Muitas pessoas acreditam que proteína serve apenas para “ganhar músculo”. Mas a verdade é que ela é essencial para imunidade, cicatrização, hormônios, pele, cabelo e unhas. Quando a ingestão é baixa, o corpo começa a economizar proteína para as funções vitais — e outros sistemas acabam sofrendo. Esse efeito é mais pronunciado em pessoas com mais idade.

 

Sinais de falta de proteína

• perda de força
• queda de massa muscular
• fome frequente
• cabelos e unhas frágeis
• recuperação arrastada após doenças ou exercícios

• metabolismo lento
• fadiga sem explicação

Qualidade de vida e longevidade

Com o avanço da idade, o risco aumenta: estima-se que até metade das mulheres acima de 70 anos consuma bem menos proteína do que deveria. Garantir um aporte adequado deste macronutriente é uma das estratégias mais simples para preservar massa muscular, imunidade e qualidade de vida ao longo dos anos.

 

Pouca proteína pode desacelerar a tireoide.
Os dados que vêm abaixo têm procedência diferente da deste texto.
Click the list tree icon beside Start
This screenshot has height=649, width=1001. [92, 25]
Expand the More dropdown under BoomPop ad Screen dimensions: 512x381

Proteína insuficiente pode, sim, bagunçar o eixo tireoidiano — e isso costuma passar despercebido. O eixo tireoidiano envolve hipotálamo, hipófise e tireoide, trabalhando em sequência para produzir e regular os hormônios tireoidianos. Quando a ingestão proteica é muito baixa, especialmente se vier junto com restrição calórica, perda de peso importante ou desnutrição, o organismo entra em “modo economia”. Nesse contexto, tende a reduzir a atividade tireoidiana para poupar energia.

 

A essencial conversão de T4 em T3

Um dos achados mais comuns é a queda de T3, o hormônio tireoidiano mais ativo, geralmente por menor conversão de T4 em T3 nos tecidos. Isso acontece porque o corpo tenta frear o gasto energético basal – o metabolismo fica “lento”. Em quadros mais intensos ou prolongados, podem ocorrer também redução de TRH e TSH (hormônios do hipotálamo e hipófise que comandam a tireoide), além de menor síntese, transporte e metabolismo adequado dos hormônios tireoidianos.

 

O eixo tireoidiano desacelera

Além disso, deficiência proteica raramente vem sozinha — muitas vezes há baixa ingestão de selênio, zinco, ferro e iodo, nutrientes fundamentais para a fisiologia tireoidiana.  Em resumo, sem proteína suficiente, o corpo entende que não é hora de manter um metabolismo alto. Resultado: o eixo tireoidiano tende a desacelerar, principalmente com queda de T3 e menor eficiência metabólica.

 

Sinais clínicos de tireoide alterada

Os possíveis sinais clínicos incluem: fadiga, frio excessivo, queda de cabelo, pele seca, perda de massa muscular, lentidão metabólica, ganho de peso, dificuldade de recuperação, constipação, alteração no colesterol e pouca adaptação ao estresse fisiológico.

 

Quanta proteína ingerir

Você costuma prestar atenção na quantidade de proteína que consome por dia?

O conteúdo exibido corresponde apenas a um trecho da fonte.